Execution gains in DF/LATAM/US

Softness in EU persists in 2Q; valuation limits upside

* Torrent Pharma (TRP) delivered in-line financial performance for the quarter. YoY growth improved in the US generics and LATAM markets, led by new product launches and steady market share gains in the base portfolio.

* After a slowdown in the LATAM business in FY25, TRP has revived growth in this segment, outperforming the market over the past two quarters. Product approvals and enhanced marketing efforts have driven higher YoY growth. The company has already submitted the application for Semaglutide and is well-positioned to benefit from this opportunity, given its strong brand franchise in this market.

* In the Domestic Formulation (DF) segment, TRP faced minimal impact from the GST transition and outperformed the industry. Notably, it recorded a higher YoY volume growth of 3.7% vs the industry (0.5%) in 2QFY26.

* Following the receipt of a voluntary action indicated (VAI) at its US site in Aug’24, the business has recorded healthy growth over the past two quarters, driven largely by new product launches.

* We largely maintain our estimates for FY26/FY27/FY28. We value TRP at 40x 12M forward earnings to arrive at a TP of INR3,770. TRP remains wellpositioned to deliver industry-leading growth in DF/LATAM. While current product launches have enabled a pick-up in the US growth, the pace of filings is expected to accelerate from FY27 onwards. Temporary disruptions continue to impact the EU business in the near term. Considering all these factors, we expect a 13%/16%/23% revenue/EBITDA/PAT CAGR over FY25- 28. Integration and synergy benefits from the JB acquisition are expected to materialize following the completion of the acquisition process. Considering the limited upside from current levels, we reiterate Neutral on the stock.

 

Sales/EBITDA rise 14%/15% YoY; PAT grows at a high rate of 33% due to lower tax rate

* Sales grew 14.3% YoY to INR33b.

* DF revenue grew 11.5% YoY to INR18.2b (55% of sales). US generics grew 25.7% YoY to INR3.4b (10% of sales). LATAM business grew 21% YoY to INR3.2b (10% of sales). ROW+CDMO sales grew 19.6% YoY at INR5.2b (16% of sales). Germany sales rose 5.2% YoY to INR3b (9% of sales).

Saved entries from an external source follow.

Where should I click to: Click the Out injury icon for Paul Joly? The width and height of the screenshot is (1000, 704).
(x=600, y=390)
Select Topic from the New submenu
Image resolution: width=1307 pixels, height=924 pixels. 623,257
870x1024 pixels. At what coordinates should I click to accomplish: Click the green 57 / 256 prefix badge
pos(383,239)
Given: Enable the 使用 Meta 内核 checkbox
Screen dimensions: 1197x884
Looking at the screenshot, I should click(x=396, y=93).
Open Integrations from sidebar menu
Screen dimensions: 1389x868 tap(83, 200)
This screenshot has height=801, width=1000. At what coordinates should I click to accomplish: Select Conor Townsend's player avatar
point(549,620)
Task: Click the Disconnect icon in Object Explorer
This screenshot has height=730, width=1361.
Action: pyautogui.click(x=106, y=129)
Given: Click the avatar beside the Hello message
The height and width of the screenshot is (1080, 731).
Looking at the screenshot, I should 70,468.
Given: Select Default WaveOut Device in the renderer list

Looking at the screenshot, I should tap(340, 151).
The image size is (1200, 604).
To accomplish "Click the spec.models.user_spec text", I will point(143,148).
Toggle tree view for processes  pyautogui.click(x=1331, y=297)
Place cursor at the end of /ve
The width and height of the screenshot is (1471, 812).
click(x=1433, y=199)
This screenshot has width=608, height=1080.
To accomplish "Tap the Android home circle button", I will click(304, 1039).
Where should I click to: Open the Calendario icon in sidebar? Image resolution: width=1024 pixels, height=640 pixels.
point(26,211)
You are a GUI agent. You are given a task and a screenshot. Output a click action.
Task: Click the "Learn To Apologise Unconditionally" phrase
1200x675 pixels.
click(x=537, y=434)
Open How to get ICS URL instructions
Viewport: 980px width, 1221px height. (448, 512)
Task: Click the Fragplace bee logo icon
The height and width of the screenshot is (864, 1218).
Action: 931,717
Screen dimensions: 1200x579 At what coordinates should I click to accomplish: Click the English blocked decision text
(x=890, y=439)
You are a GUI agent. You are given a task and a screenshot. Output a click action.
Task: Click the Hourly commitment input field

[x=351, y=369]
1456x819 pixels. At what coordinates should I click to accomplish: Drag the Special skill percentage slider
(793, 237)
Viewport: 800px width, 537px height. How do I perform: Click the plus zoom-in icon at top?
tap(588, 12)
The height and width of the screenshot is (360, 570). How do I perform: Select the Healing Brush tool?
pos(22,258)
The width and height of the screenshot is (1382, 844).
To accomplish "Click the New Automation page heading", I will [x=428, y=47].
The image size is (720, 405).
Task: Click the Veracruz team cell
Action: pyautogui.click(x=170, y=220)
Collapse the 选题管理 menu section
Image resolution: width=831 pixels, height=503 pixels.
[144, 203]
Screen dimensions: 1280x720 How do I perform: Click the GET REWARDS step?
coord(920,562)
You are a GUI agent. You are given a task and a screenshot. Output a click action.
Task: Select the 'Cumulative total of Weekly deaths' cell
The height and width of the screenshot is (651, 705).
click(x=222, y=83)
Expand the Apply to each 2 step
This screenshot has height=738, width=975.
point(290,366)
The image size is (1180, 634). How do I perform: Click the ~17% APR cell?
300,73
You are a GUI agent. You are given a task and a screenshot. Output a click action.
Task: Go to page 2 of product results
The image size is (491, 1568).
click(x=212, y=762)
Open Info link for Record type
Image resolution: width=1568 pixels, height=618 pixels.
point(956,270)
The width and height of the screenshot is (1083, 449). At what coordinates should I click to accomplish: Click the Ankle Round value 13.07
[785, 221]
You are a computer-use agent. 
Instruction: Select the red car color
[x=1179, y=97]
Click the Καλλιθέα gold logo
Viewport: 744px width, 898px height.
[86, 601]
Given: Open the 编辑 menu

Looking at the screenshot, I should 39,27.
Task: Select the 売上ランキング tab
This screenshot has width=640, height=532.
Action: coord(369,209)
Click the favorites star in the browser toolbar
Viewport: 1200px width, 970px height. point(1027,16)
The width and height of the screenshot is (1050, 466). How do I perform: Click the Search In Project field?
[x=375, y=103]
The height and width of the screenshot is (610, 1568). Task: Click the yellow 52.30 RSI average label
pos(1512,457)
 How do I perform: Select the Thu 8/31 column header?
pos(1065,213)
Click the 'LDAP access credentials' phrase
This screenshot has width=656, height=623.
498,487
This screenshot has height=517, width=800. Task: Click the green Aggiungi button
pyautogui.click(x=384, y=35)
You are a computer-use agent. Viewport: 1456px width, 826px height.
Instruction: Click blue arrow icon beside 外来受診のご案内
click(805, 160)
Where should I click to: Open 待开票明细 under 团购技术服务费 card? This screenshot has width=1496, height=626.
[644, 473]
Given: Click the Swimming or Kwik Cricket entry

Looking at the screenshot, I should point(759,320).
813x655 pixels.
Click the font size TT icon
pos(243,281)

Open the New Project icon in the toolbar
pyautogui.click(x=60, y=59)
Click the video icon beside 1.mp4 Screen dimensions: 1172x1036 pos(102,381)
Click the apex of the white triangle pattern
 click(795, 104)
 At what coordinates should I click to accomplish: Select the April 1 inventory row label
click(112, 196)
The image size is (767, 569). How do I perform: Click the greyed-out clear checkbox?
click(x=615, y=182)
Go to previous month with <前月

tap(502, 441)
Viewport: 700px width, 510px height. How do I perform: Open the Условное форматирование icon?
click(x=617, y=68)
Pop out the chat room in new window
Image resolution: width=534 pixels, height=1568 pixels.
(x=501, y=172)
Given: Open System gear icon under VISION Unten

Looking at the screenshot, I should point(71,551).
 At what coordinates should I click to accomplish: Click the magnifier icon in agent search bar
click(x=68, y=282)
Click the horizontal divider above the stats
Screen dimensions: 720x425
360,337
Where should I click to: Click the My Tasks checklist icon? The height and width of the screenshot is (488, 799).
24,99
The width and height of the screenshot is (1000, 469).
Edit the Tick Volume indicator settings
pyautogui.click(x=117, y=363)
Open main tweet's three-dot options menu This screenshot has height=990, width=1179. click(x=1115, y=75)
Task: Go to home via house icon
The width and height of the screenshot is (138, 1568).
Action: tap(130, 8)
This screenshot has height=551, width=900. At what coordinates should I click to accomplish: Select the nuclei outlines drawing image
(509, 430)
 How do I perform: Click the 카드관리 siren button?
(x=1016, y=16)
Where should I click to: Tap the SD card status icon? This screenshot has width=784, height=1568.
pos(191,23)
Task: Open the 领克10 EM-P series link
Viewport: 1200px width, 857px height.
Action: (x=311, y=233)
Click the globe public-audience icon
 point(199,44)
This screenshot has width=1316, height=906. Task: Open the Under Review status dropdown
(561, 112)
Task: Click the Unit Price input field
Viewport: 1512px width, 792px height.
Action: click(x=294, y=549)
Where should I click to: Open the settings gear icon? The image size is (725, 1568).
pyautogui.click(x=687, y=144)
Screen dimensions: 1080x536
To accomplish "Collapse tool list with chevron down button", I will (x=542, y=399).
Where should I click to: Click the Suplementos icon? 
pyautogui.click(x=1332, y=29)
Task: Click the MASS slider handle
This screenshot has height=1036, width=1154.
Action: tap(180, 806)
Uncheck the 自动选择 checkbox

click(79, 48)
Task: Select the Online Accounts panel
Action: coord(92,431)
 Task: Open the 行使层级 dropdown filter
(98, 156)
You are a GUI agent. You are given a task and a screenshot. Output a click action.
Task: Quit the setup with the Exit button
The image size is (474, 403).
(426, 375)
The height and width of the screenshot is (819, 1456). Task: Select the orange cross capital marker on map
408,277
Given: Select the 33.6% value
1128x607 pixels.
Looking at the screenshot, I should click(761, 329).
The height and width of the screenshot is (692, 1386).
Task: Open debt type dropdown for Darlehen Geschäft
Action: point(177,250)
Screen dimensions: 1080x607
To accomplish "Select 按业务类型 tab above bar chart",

* Gross margin contracted 75bp at 75.8% for 2QFY26.

* EBITDA margin expanded 30bps YoY to 32.8%, as the increase in RM costs (up 75bps YoY as a % of sales)/employee costs (up 20bps YoY as a % of sales) was offset by lower other expenses (down 125bps YoY as a % of sales).

* Accordingly, EBITDA grew 15.3% YoY to INR10.8b (vs our Est: INR10.7b).

* Adj. PAT grew 32.6% YoY to INR6b. Exceptional item pertains to regulatory/statutory fees.

* For 1HFY26, Revenue/EBITDA/PAT grew 13%/14%/17% YoY

 

Highlights from the management commentary

* TRP delivered volume/new launches/price YoY growth of 3.7%/3%/5.5% in the DF segment for the quarter.

* The company delivered 13% YoY growth in the chronic segment vs industry YoY growth of 11%. The outperformance was driven by a superior show in therapies like cardiac and gastro.

* TRP’s DF segment faced minimal impact from the GST transition during the quarter.

* TRP delivered 13% YoY CC growth in the Brazilian market vs the industry YoY growth of 7% in 2QFY26.

* The company has filed for Semaglutide in the Brazilian market. Given the product’s relevance for the patient population, the Brazilian regulatory agency may prioritize Semaglutide submissions across companies.